Local normalization and delayed decision making in speaker detection and tracking |
Title: Local normalization and delayed decision making in speaker detection and tracking
Author(s): Johan Koolwaaij & Lou Boves
Reference: Special Issue of Digital Signal Processing: A Review Journal on the NIST Speaker Recognition Workshop, Volume 10, Number 1-3, pp. 113-132
Keywords: Speaker Recognition
This paper describes A2RT's speaker detection and tracking system and its performance on the 1999 NIST speaker recognition evaluation data.

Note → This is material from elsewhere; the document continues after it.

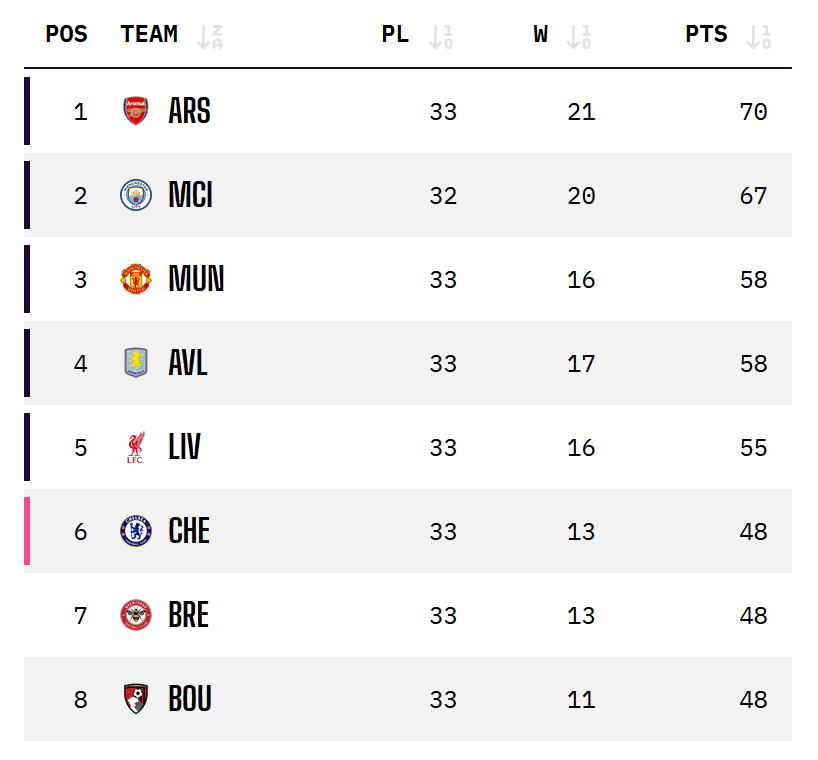Click the dark qualification bar beside Arsenal
The height and width of the screenshot is (760, 818).
coord(29,111)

The system does not consist of concatenated modules like, for instance, silence-speech detection, handset and gender detection, and finally speaker detection or tracking, where each module builds on the hard decisions from previous modules, but rather applies the principle of delayed decision making, and postpones all hard decisions until the final stage of the detection process. This paper focuses on two important locality issues in detecting or tracking speakers in a telephone conversation, for which the speaker change frequency is usually high. First, channel estimation needs sufficiently long but homogeneous segments. Several kinds of local channel normalization are compared in this paper. And second, local estimation of speaker likelihoods critically depends on the segmentation of the conversation.
Our experiments show that a global level of segmentation really improves
speaker tracking performance, whereas a more detailed segmentation is needed
for speaker detection, because likelihood computation over clusters of segments depends
on the purity of the segments. Furthermore, choosing the appropriate type of channel
normalization can give a small but consistent improvement in speaker tracking performance.